Y	Hacker News new \| ask \| show \| jobs

by thr0w__4w4y 1684 days ago

About 15 years ago I was debugging an ARM7 memory corruption issue on an embedded target. Chip was running at 40 MHz but the instructions were ARM 32 bit instructions, but the external data bus was only 8 bits wide -- reading instructions from external NOR flash, required 4 bus cycles per instruction. So an effective rate of ~10 MHz.

We were good about doing code reviews, stacks weren't overflowing, etc. So it was puzzling. Finally, just like the article said, I figured the only way to find it was to catch it "red handed", in the act.

The good news is that memory locations getting corrupted were always the same.

Long story short, I set up a FIQ [1] -- some of you the FIQ -- which would check the location each interrup. I forget if it checked "for" a value or that it "wasn't" an expected value, ugh, sorry... If the FIQ detected corruption, it did a while (1) that would trigger a breakpoint in the emulator. Then I'd be able to look at the task ID -- we were running Micrium u/C OS-II as I recall -- the call stack, etc.

Originally I set up a timer at 1 MHz to trigger the FIQ, but the overhead of going in & out of the ISR 1 million times per second, at essentially a 10 MHz rate, brought the processor to its knees.
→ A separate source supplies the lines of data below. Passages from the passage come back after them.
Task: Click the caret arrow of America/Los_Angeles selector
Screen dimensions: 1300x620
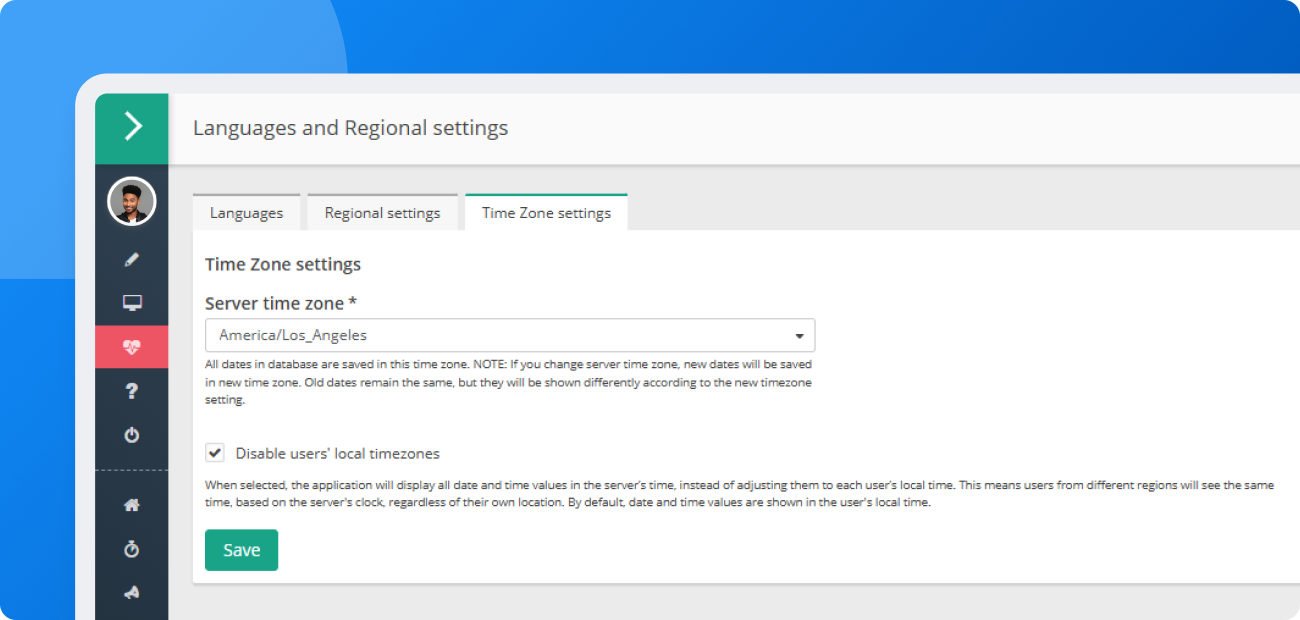Action: [799, 336]
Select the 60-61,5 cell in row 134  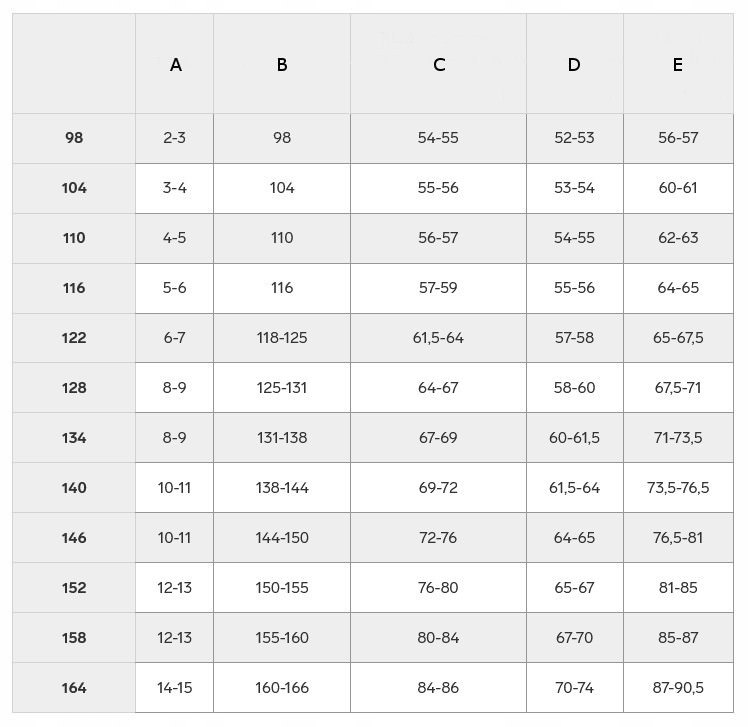point(574,438)
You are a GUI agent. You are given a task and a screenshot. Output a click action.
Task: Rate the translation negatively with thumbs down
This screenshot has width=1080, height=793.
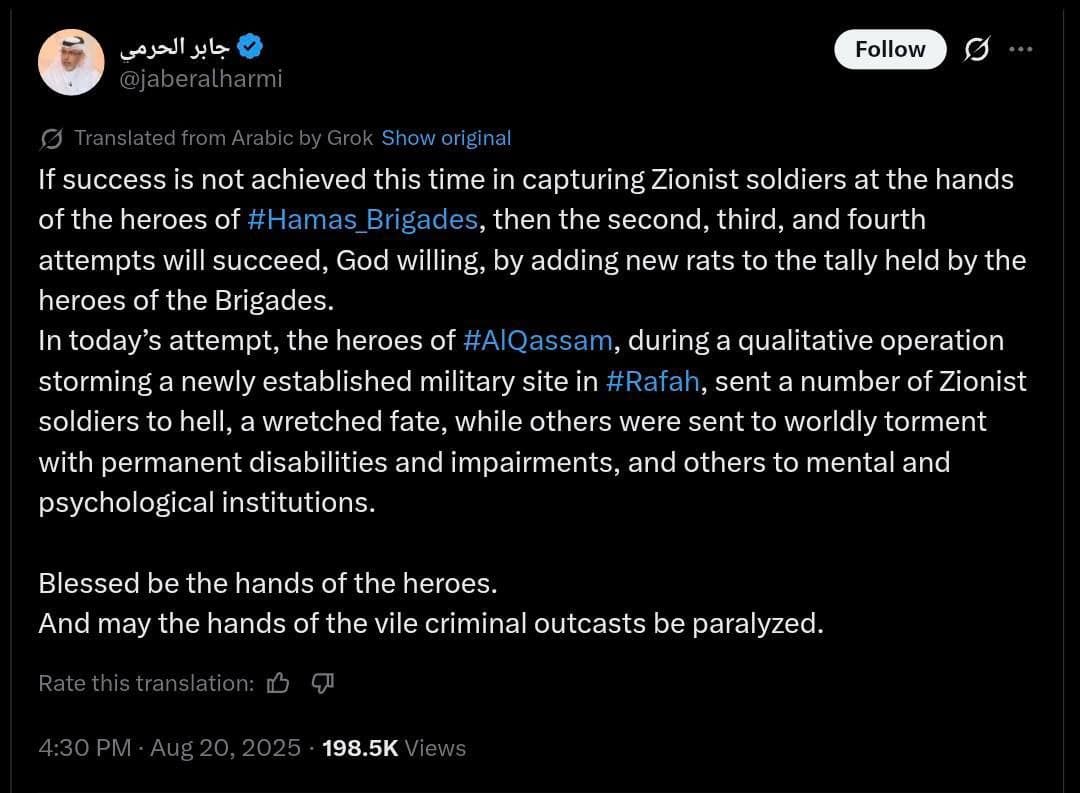pos(321,682)
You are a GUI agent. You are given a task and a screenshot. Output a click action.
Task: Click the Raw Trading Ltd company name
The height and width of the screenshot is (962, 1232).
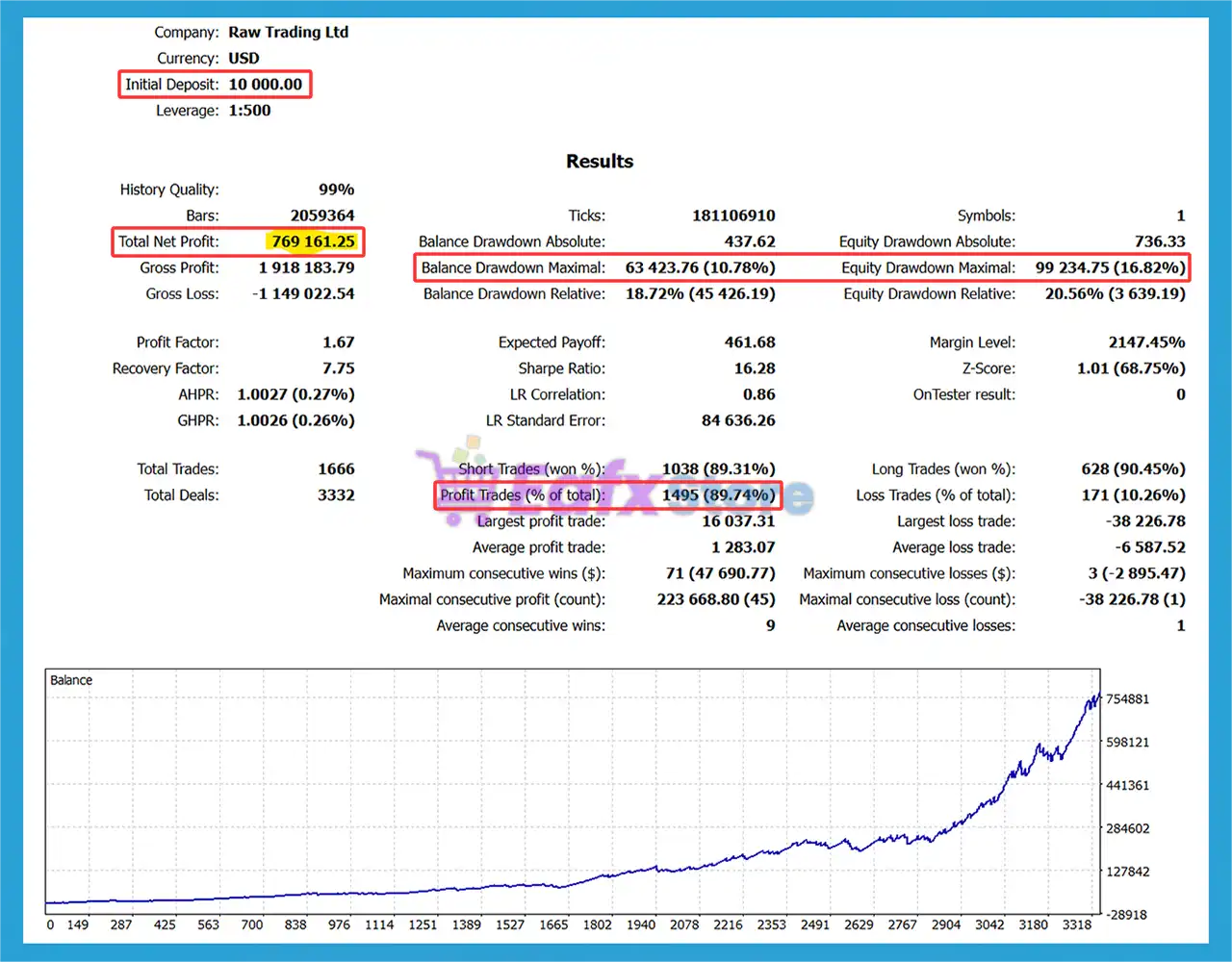(289, 32)
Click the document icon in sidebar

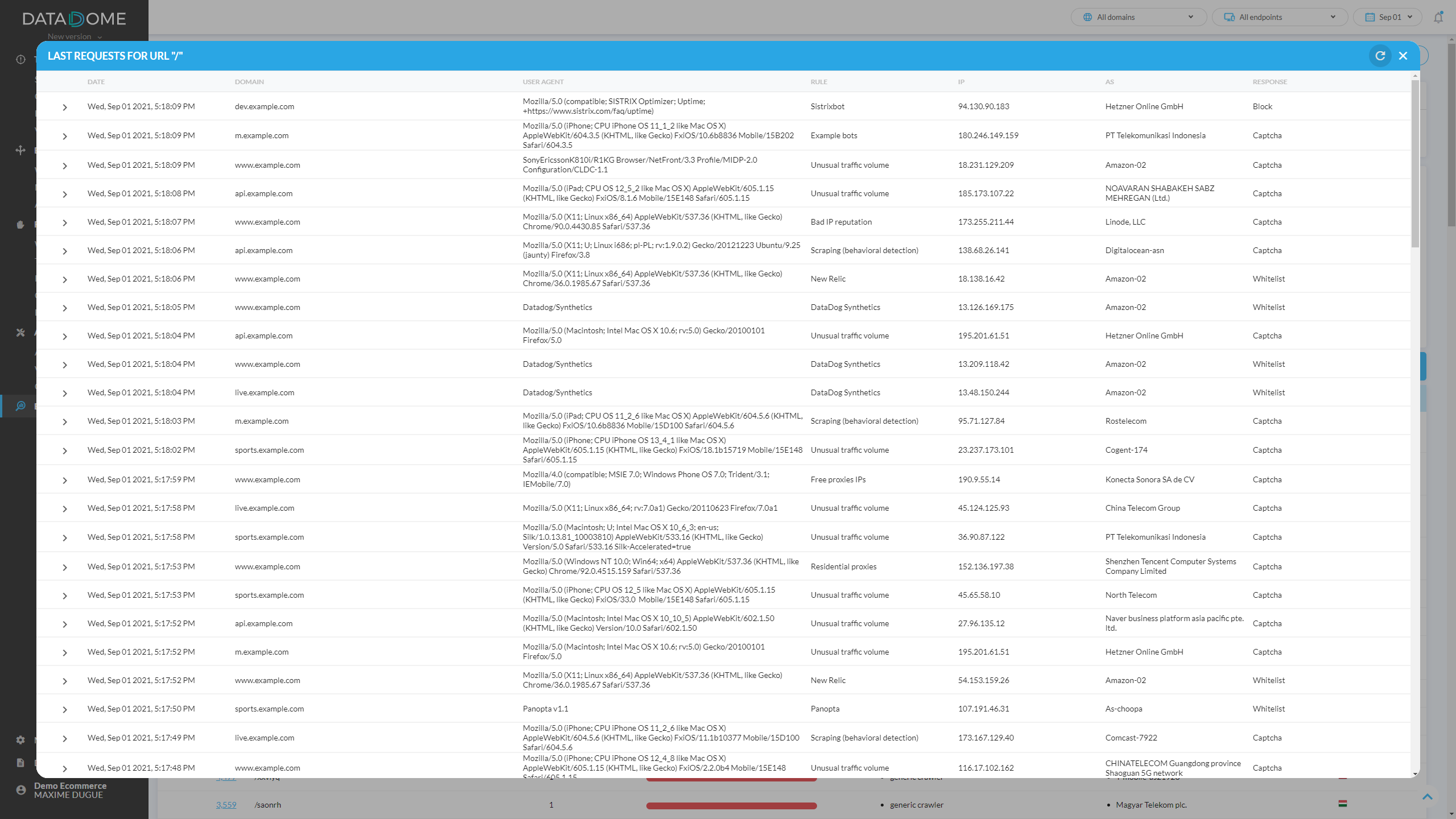[x=20, y=763]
So I slowed the timer interrupt down to 100 kHz (!!), which still soaked up a lot of the CPU slack that we'd been running with. And time after time I'd hit the breakpoint in the FIQ, but the damage had been done usecs earlier and the breadcrumbs didn't finger a victim.

Then it happened. Remember, the hardware timer is running completely asynchronously with respect to the application. Finally, the FIQ timer ISR had interrupted some task's code in exactly the function, at exactly the place (maybe a couple instructions later) where the corruption had occurred.

Took about a day start to finish, I'd never seen or heard of using a high speed timer to try to "catch memory corruption in the act", but as they say, necessity is mother of invention.

And to non-embedded developers, this is an embedded CPU. No MMU or MPU, etc. just a flat, wild-west open memory map. Read or write whatever you want. Literally every part of the code was suspect.

Good times.

[1] On ARM 7/9, maybe 11, I think also Cortex R -- the Fast Interrupt Request, or FIQ, uses banked registers and doesn't stack anything on entry -- so it's the lowest-latency, lowest overhead ISR you can have. But you can only have one FIQ I believe, so you have to use it judiciously.